Mi Propio Reflejo
Me siento frente a la página y no busco la
gloria de los grandes salones; me siento como quien se inclina sobre un viejo
mueble para restaurarlo, con el respeto que merece lo que ha resistido el
tiempo. Quito con cuidado el polvo de mis recuerdos para que vuelvan a brillar,
porque he aprendido que la vida, a estas alturas, tiene una claridad que no
necesita de adornos ni de palabras difíciles.
Escribo desde mi propio llano, con los pies
bien puestos sobre la tierra, ahí donde los sentimientos caminan sin zapatos y
se muestran tal cual son. Ya no le temo a mis errores ni a mis sombras; he
descubierto que en esa falta de perfección es donde vive mi verdad más pura.
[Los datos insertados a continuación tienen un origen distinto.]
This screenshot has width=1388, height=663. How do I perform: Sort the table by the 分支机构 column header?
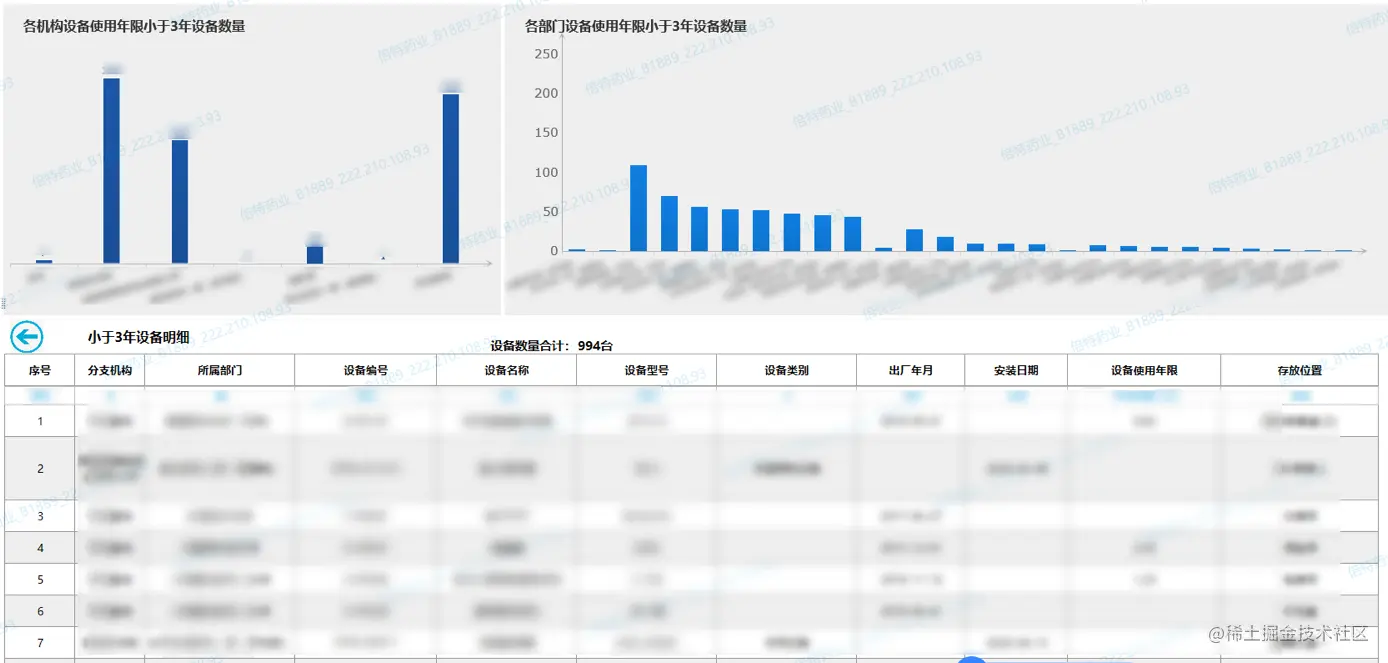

Prefiero la emoción que vibra en el pecho a la rigidez de una regla literaria,
porque mi compromiso no es con la estructura, sino con el lector que busca un
refugio de honestidad.
Mientras dejo que la música me envuelva, sigo
construyendo mis puentes. No son de piedra ni de acero, sino de versos simples
que tiendo hacia los demás para que puedan cruzar hacia su propio corazón. Al
final, me doy cuenta de que no solo estoy escribiendo historias: estoy dejando
testimonio de que soy exactamente lo que escribo, sin dobleces, con la
sencillez de quien ha hecho de la vida su mejor poema.